Pourquoi ? Depuis plus de 30 ans des citoyens franco-latinos s’organisent autour d’associations de toute nature, dans le but sans cesse renouvelé de tisser des liens de solidarité et de soutien aux initiatives locales en Amérique latine, et notamment en Uruguay. Dans les années 70, il s’est agit d’organiser l’accueil de réfugiés politiques et de soutenir les opposants aux dictatures militaires de l’époque. Dans les années 80, surgirent des associations pour les droits de l’homme, afin de soutenir les familles de disparus et de prisonniers politiques. Dans les années 90, de nombreuses associations se sont créées, afin de stimuler les échanges culturels et de constituer une base de soutien d’initiatives populaires face à la misère et à la pauvreté (solidarité avec des cantines scolaires, des cliniques ouvrières…). Par ailleurs, des collectifs de scientifiques et d’intellectuels tentent dans les domaines les plus divers de soutenir des projets conjoints relatifs à la recherche scientifique et au partenariat académique. Dans les années 2000 se constituent enfin des associations pour la défense des droits civiques, notamment autour du droit de vote de ressortissants à l’étranger, d’appui aux nouvelles forces démocratiques de progrès, et sur un plan économique, le soutien à des initiatives économiques, notamment de type solidaire, afin de contribuer à créer des emplois. Ces associations effectuent ainsi un travail bénévole considérable autour de la mémoire, mais aussi de la solidarité et du développement durable, car travailler pour la mémoire sans générer de nouvelles ressources et de nouveaux emplois s’avère insuffisant. Ces associations continuent d’apporter un soutien constant, mais insuffisamment connu et valorisé, mis en oeuvre avec les moyens du bord, sans une infrastructure permettant d’atteindre une visibilité en France et dans les pays d’origine.

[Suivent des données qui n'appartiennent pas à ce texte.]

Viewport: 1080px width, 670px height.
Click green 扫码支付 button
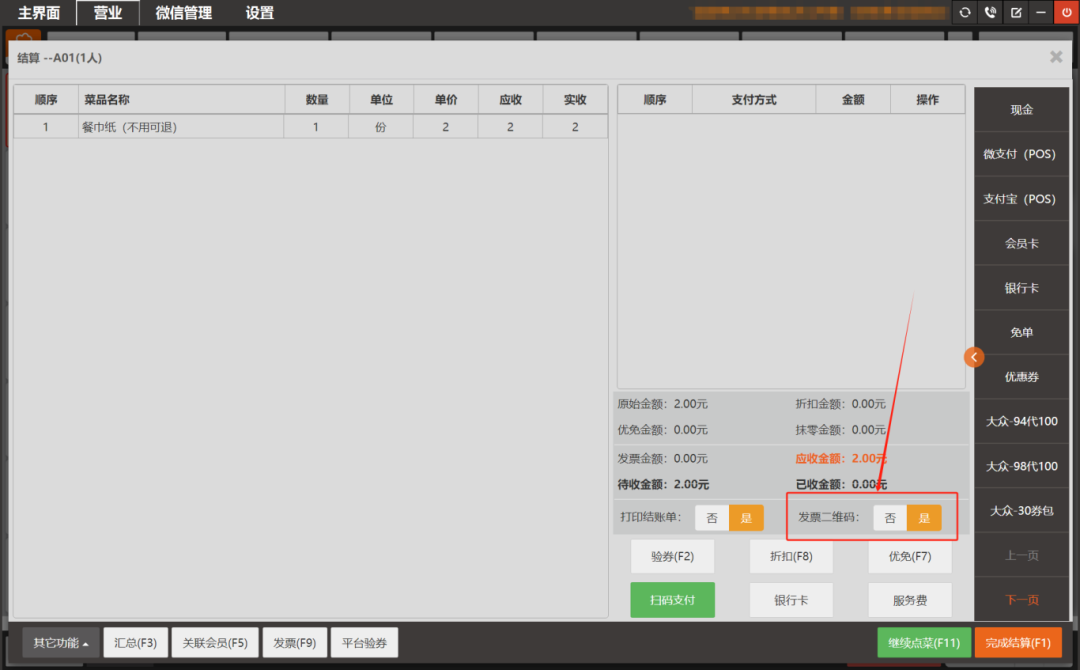point(672,600)
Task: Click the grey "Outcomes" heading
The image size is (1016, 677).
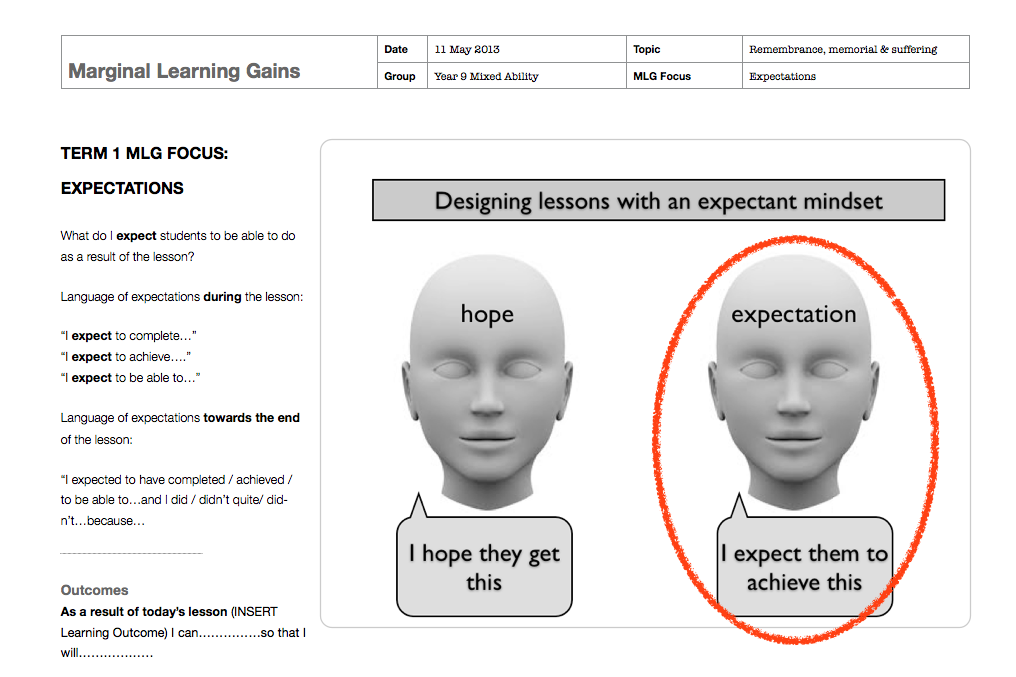Action: [x=94, y=590]
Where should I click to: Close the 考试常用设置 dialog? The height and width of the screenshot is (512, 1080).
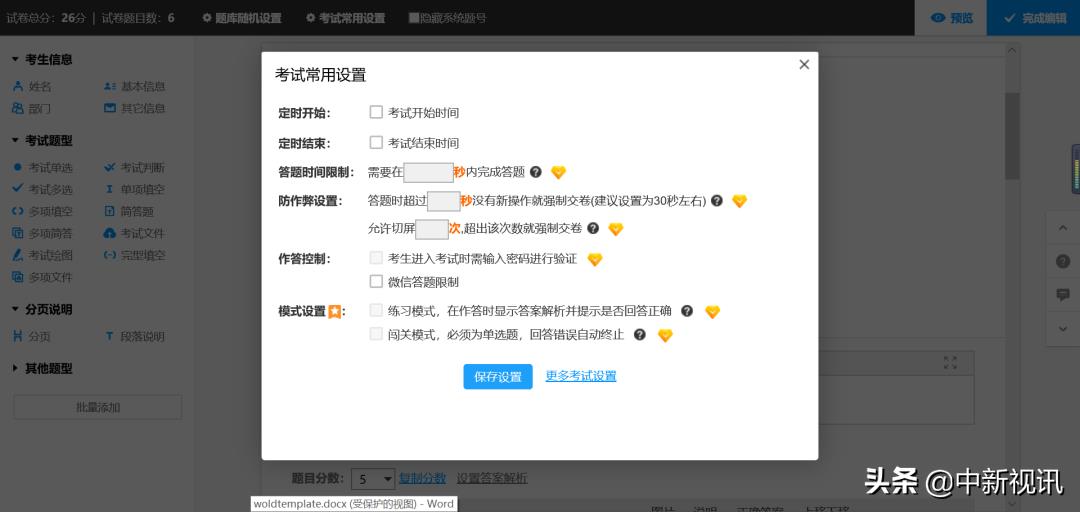tap(804, 65)
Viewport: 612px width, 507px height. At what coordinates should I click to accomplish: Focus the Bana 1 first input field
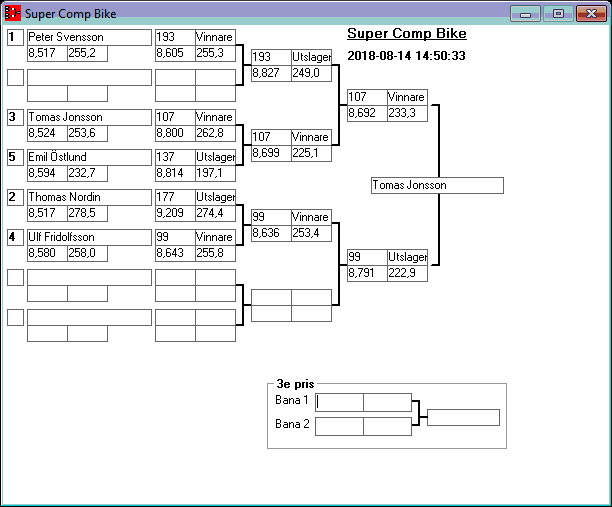tap(339, 402)
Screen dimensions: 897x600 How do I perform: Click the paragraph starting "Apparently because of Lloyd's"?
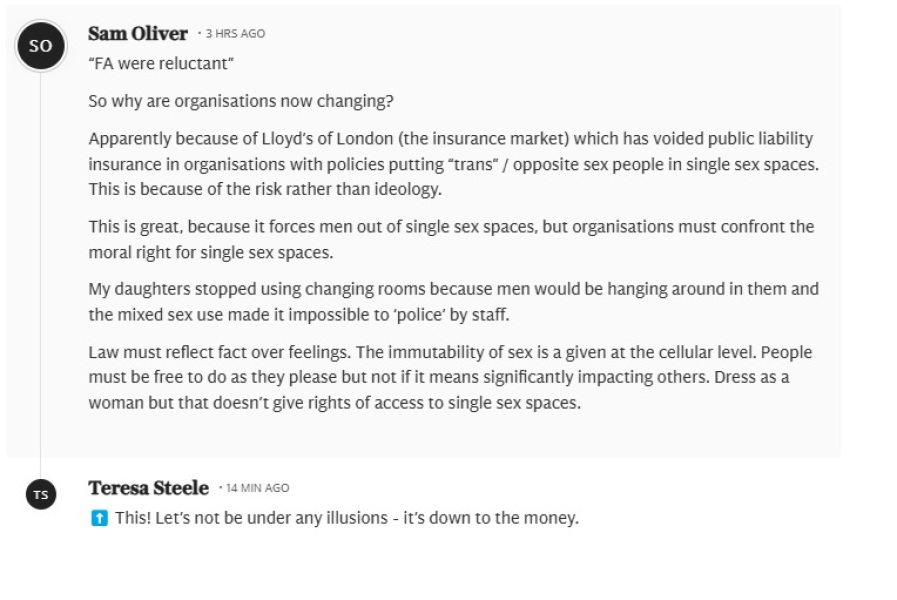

Ces mouvements, issus de la diaspora latino-américaine, réunissent des ressortissants arrivés en France pour des raisons politiques, économiques, ou humanitaires, des sympathisants français et depuis longtemps déjà, une nouvelle génération de jeunes partageant pleinement deux cultures, l’une d’origine, l’autre d’adoption, dans des processus d’intégration, riches d’enseignements. Ces jeunes ont vécu le plus souvent des difficultés scolaires liées à leur double appartenance et à l’absence de reconnaissance de leurs multi culturalité. Ils/Elles se retrouvent fréquemment dans des parcours d’insertion professionnelle difficiles, malgré quelquefois des études universitaires et des qualifications obtenues non négligeables.
De quoi s’agit-il ? Il est proposé la création de La Casa à Paris :
lieu de rencontres et d’échanges, de production culturelle, et de soutien
à des initiatives à caractère économique et sociale. Ce lieu serait
destiné non seulement à promouvoir les liens de coopération avec
l’Amérique latine, notamment l’Uruguay, mais aussi à soutenir l’intégration
sociale et professionnelle en particulier des jeunes issus de la
diaspora. Ce lieu devrait générer également de ressources, afin de
pérenniser ses activités et les emplois qu’il pourrait créer. C’est pourquoi
il devrait accueillir :
Une scène polyvalente avec programmation de concerts, bals,
expositions, événements, conférences, débats…
Un café/restaurant associatif.
Une salle de réunion ouverte à toutes nos associations.
Un « bazar » permettant de faire connaître et de vendre des produits
des pays d’origine (livres, disques, produits alimentaires, artisanat…) mais
aussi des produits de jeunes créateurs dans tous les domaines.
Un dispositif multimédia, cybercafé-écran télé pour la diffusion
d’événements populaires : football, cinéma, carnaval, …
Une pépinière d’entreprise, permettant d’accueillir de jeunes structures
associatives et commerciales, afin de les doter d’une infrastructure
commune, un conseil et un suivi professionnalisé.
Comment avancer ? La mise en place d’un tel lieu nécessite la création d’une structure porteuse et la mobilisation au démarrage de fonds publics et privés, afin de rendre possible le lancement d’une telle initiative qui devra dès sa conception répondre à un impératif à moyen terme de pérennisation par les ressources qu’elle sera capable de générer.